When the system tests run, they:

  1. Wait for Elasticsearch to be available
  2. Delete all indices from Elasticsearch
  3. Start an instance of the API. That API will be available at http://localhost:3000/dev/
  4. Wait for the API to be available
  5. Run the system tests in ./tests/system/test-*.js
  6. Stop the API

Before running the system tests, make sure to start Elasticsearch using:

docker-compose up -d

Running these tests requires the timeout utility is installed. On Linux, this is probably already installed, and on macOS it can be installed with brew install coreutils.

Once Elasticsearch has been started, run the system tests:

npm run test:system

A subset of system tests may be run by providing a glob matching the test files to run:

npm run test:system test-api-item-*

Run the integration tests (Note: currently none exist):

npm run test:integration

Updating the OpenAPI specification

The OpenAPI specification is served by the endpoint /api.

This file is location in src/lambdas/api/openapi.yaml.

When the API is updated to a new STAC API release, this file must be updated. To update it, first install yq, then run:

bin/build-openapi.sh

This script combines all of the STAC API OpenAPI definitions for each conformance class into one file.

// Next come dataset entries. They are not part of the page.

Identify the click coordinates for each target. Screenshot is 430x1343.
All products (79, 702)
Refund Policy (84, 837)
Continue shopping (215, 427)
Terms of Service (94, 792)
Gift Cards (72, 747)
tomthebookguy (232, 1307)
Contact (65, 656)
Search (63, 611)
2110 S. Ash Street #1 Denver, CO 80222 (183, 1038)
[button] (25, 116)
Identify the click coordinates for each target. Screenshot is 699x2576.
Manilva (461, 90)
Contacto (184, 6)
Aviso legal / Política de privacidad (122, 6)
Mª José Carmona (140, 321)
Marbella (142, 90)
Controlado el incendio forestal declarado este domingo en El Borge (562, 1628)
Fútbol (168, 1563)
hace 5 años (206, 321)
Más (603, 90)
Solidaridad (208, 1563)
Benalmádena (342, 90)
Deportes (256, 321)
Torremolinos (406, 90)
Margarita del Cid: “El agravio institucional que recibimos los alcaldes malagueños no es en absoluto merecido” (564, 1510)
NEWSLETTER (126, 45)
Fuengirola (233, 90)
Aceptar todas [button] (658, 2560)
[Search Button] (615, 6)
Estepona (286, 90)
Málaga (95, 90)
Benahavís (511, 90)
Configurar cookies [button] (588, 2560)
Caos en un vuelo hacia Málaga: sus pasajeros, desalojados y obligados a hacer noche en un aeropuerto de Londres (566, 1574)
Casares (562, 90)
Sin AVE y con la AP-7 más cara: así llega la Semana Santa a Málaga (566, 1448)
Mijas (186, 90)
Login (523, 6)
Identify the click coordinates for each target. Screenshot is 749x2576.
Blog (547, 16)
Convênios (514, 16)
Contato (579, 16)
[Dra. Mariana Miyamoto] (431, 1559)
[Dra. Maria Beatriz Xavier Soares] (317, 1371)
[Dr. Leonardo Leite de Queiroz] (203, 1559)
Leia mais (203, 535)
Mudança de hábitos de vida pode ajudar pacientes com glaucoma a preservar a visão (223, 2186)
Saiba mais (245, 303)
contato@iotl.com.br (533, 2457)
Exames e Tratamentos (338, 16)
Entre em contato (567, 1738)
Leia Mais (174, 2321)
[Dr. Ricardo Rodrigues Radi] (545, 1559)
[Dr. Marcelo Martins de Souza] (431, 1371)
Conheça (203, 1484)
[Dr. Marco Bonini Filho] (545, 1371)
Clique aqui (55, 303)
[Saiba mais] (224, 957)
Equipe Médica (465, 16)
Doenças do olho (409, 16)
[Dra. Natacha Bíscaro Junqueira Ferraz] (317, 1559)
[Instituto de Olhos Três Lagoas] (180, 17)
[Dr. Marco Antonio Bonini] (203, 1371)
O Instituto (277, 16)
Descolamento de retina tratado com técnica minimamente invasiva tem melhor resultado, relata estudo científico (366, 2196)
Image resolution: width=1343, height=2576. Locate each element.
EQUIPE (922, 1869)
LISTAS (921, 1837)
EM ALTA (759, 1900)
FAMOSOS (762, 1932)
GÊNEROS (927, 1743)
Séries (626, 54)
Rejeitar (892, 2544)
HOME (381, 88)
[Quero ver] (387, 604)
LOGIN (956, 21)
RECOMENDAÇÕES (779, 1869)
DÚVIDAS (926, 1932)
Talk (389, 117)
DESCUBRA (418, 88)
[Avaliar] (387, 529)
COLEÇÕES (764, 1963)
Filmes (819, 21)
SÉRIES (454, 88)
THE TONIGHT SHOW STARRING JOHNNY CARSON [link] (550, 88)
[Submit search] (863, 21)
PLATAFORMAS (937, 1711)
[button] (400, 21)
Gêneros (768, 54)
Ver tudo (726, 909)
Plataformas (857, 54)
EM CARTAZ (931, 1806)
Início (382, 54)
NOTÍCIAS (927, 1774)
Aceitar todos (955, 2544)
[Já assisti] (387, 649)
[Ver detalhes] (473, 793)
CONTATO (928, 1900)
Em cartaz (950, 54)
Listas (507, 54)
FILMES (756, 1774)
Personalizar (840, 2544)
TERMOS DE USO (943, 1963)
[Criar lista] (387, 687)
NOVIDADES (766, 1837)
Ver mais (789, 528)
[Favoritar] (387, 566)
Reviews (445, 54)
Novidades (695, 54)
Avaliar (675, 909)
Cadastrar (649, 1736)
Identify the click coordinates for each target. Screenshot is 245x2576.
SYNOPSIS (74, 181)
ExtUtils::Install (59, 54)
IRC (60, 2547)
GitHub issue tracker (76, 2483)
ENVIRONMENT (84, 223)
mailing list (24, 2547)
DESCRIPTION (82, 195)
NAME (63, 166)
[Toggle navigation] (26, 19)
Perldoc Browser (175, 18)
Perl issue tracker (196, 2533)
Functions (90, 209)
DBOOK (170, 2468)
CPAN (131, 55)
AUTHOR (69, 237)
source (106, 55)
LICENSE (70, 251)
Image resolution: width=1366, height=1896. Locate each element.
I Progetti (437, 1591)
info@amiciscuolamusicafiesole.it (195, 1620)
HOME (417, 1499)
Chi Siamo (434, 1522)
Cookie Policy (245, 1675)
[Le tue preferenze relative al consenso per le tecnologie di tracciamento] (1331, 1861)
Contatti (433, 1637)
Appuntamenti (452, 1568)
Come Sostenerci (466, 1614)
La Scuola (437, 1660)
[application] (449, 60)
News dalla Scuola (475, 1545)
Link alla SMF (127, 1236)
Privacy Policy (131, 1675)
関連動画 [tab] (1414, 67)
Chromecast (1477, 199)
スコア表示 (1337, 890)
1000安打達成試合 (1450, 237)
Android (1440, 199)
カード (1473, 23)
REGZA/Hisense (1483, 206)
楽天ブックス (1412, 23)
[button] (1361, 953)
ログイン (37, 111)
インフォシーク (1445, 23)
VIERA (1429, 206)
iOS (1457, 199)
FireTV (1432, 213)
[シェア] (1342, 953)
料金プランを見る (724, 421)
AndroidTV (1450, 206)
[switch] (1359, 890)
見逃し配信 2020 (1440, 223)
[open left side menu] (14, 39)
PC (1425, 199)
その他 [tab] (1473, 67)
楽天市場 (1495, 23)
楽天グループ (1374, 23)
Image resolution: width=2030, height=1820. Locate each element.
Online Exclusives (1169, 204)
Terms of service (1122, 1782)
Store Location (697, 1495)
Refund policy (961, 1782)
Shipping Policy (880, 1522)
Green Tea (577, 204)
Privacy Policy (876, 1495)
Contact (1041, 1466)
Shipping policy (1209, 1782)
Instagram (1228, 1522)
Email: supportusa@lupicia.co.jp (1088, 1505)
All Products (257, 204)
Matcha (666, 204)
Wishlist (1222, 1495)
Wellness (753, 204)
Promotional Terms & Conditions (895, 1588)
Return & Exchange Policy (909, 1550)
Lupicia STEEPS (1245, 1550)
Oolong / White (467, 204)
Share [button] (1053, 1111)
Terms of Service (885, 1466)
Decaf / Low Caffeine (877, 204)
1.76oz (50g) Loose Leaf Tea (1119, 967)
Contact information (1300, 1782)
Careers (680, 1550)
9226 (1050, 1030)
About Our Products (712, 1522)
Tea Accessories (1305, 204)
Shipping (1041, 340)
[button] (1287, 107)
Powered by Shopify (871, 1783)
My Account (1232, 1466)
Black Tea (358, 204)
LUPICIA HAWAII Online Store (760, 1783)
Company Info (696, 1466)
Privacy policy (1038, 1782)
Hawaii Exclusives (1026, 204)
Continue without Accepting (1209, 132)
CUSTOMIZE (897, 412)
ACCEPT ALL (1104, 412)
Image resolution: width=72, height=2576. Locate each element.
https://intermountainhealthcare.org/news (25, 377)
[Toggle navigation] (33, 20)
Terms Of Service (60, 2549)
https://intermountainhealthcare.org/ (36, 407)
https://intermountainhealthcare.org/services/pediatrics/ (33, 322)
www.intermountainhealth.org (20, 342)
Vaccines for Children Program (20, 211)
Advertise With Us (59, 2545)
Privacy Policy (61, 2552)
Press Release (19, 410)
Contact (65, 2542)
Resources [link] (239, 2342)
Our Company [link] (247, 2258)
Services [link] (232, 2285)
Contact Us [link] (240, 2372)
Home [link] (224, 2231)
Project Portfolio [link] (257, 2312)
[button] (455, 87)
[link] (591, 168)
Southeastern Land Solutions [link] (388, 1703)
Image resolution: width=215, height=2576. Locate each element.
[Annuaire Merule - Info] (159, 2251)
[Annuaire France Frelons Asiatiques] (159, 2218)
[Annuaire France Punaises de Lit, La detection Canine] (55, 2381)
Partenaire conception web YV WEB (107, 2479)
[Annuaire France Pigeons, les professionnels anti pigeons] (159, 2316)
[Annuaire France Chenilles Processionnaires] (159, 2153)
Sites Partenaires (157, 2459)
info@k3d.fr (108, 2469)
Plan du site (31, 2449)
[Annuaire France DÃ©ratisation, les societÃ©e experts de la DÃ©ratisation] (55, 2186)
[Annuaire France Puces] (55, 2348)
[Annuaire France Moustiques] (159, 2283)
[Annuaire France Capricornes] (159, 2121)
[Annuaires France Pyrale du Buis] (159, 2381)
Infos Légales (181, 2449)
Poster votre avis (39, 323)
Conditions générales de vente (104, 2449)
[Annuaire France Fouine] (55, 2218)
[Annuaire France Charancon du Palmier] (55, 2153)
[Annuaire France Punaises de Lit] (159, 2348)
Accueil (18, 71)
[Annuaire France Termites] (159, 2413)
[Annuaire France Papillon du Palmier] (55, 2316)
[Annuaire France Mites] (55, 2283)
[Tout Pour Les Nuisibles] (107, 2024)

Next, edit that file to make it specific to this server. For example:

  • edit to change the title from STAC API - Item Search to just STAC API
  • remove all of the Filter Extension references
  • Fix each endpoint, especially the Landing Page defintion, which gets duplicated
  • Add definitions for each tag

To validate the resulting OpenAPI file, run

npm run check-openapi

and fix any errors or warnings.

About

stac-server was forked from sat-api. Stac-server is for STAC versions 0.9.0+, while sat-api exists for versions of STAC prior to 0.9.0.